In its seventh year, Horror Nights will open on Friday, September 21st and continues on 19 select nights through Halloween, Wednesday, October 31.

With new mazes for the 2012 event, including AMC’s The Walking Dead, an adaption of Konami’s video game Silent Hill, Alice Cooper’s Gone to Hell 3D, La Llorana: Cazadora de Niños, and the original 1970’s The Texas Chainsaw Massacre, everyone will be able to find something that scares them.
“Each year we feel the need to top ourselves from the previous.” said Murdy, “We approach each year as if it’s the first event.”
While the mazes help set the scenes, what makes Horror Nights the premier event it is, is the utilization of makeup and masks on their “scare actors,” throughout the park.  The responsibility for coordinating all of this relies in the capable hands of Larry Bones, founder of Boneyard FX and lead Horror Nights make-up artist for seven years.

Working with a movie studio like Universal behind them helps make their effects more realistic.

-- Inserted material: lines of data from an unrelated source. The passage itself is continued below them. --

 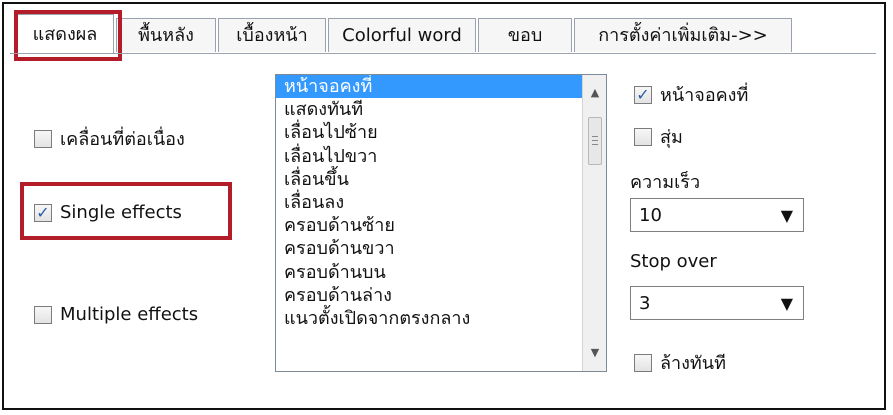 What do you see at coordinates (666, 182) in the screenshot?
I see `speed-label: ความเร็ว` at bounding box center [666, 182].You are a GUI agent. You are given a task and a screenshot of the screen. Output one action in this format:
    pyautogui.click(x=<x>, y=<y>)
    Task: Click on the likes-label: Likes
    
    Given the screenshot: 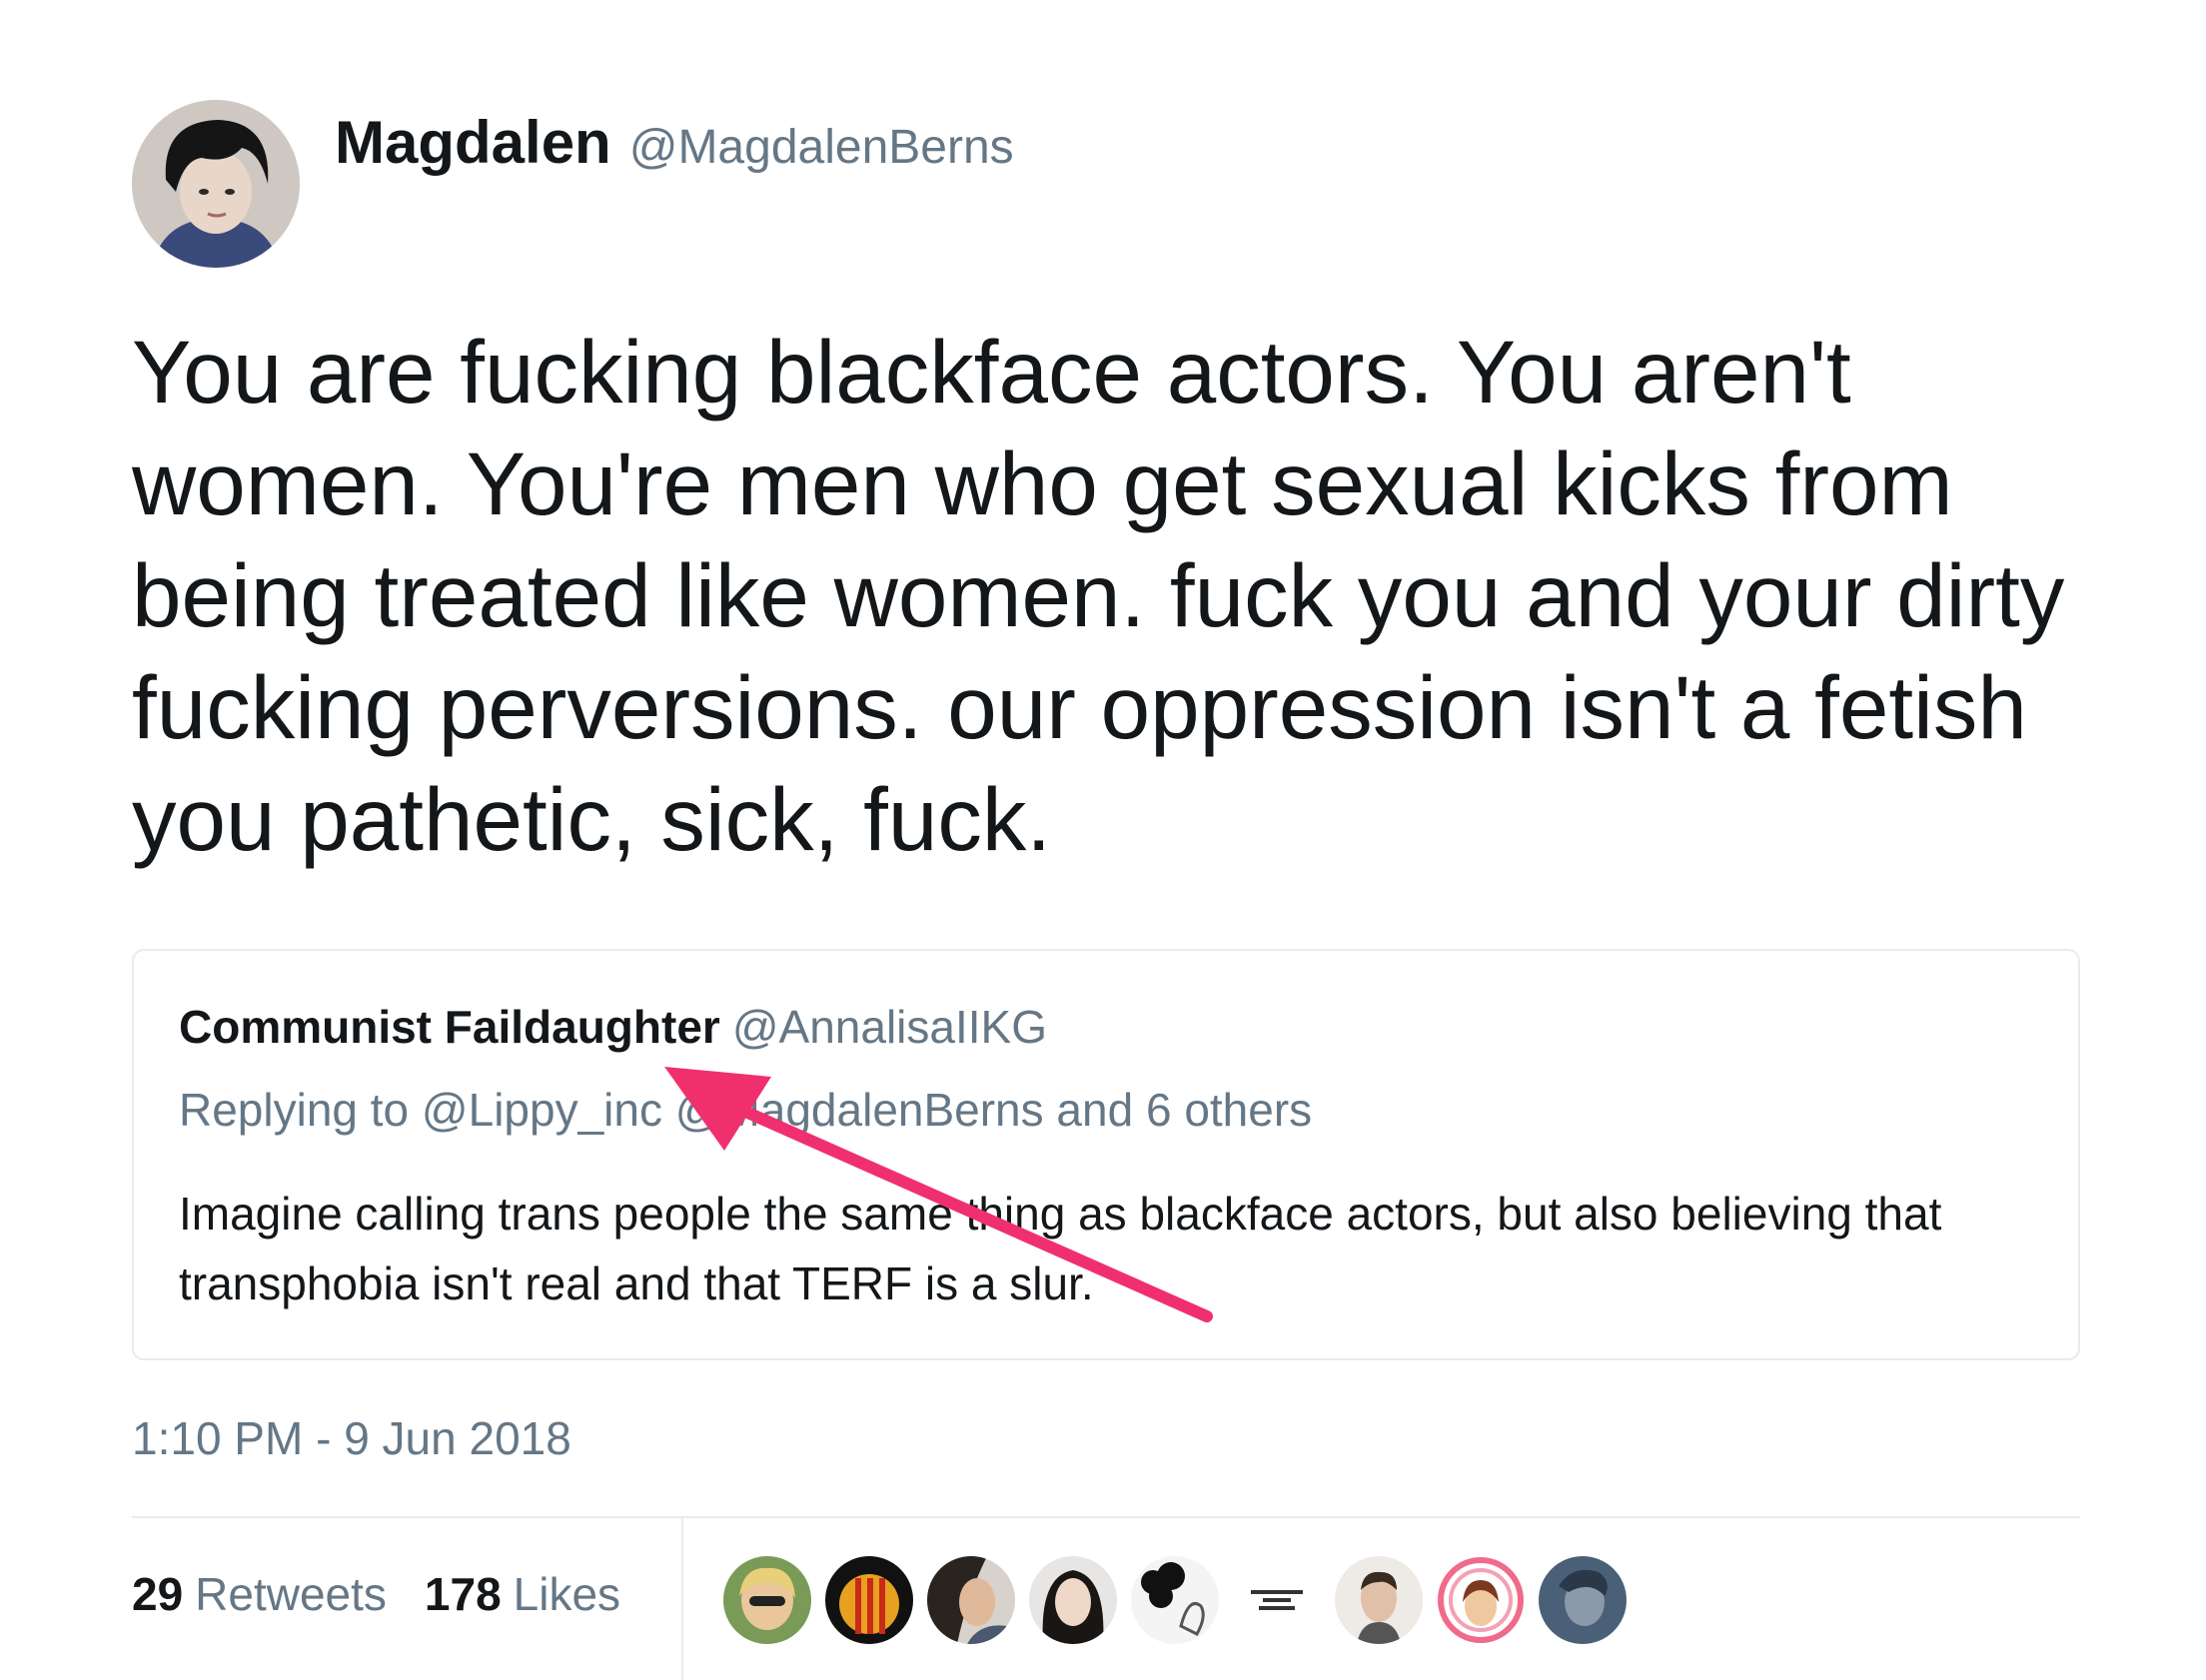 What is the action you would take?
    pyautogui.click(x=567, y=1594)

“We work hand in hand with Universal’s Creative Department and makeup artists from the shows and movies we bring to life.” said Bones.

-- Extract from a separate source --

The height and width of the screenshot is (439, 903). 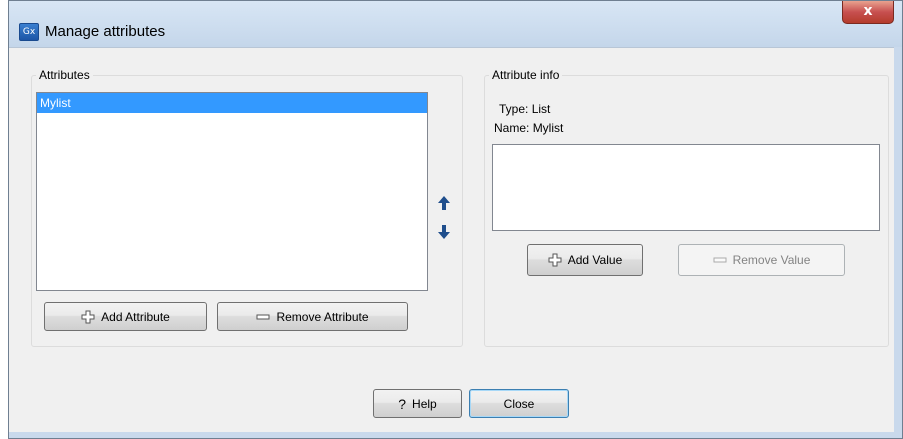 I want to click on remove-value-button: Remove Value, so click(x=762, y=260).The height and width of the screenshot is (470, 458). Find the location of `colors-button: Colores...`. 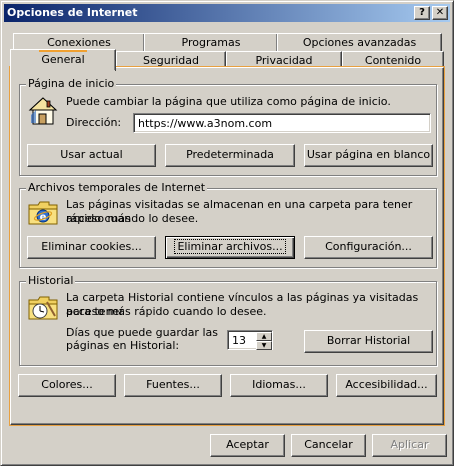

colors-button: Colores... is located at coordinates (67, 386).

Conceptual artists start the process in the design department; their designs then get passed onto the Painting and Mask Department, headed by Kimber Parrish. “It runs like a film where all of us are working together as one unit on the project,” said Parrish.
The sculptors in the Mask Department cast and then mold each mask by hand, molding them out of foam latex.  Nearly 2,000 full facial prosthetics were made for the Walking Dead maze and terror tram alone.
The night of the event, hours before the event begins, make-up artists and the “scare actors” show up to get their makeup and costumes done.  Many of the actors will be in the chair for over an hour getting everything put together, but the artists jobs aren’t done just because the park doors have opened.
“We do touch-ups all night, with the actors sweating and moving around the prosthetics slip off or move around,” said makeup artist Samantha Ward while working on an actor transforming into the character RV Walker from The Walking Dead.
To get that realistic effect that Horror Nights is known for, every detail down to the way a costume is distressed is outlined in the conceptual art for each department.
“We follow the picture for a pattern on where to spray the blood, an acrylic paint and water mix, and how to distress the outfits,” said Aileen O’Brien, a Universal Dresser.
All of these departments coming together is something that really leaves an impression on Murdy.
“Each night is like an assembly line of horror, we can’t spend the same time on prepping as movies get too.” Murdy said.
When asked if he had any tips to survive this year’s event, Murdy only had two words for guests: “good luck.”  We may need it.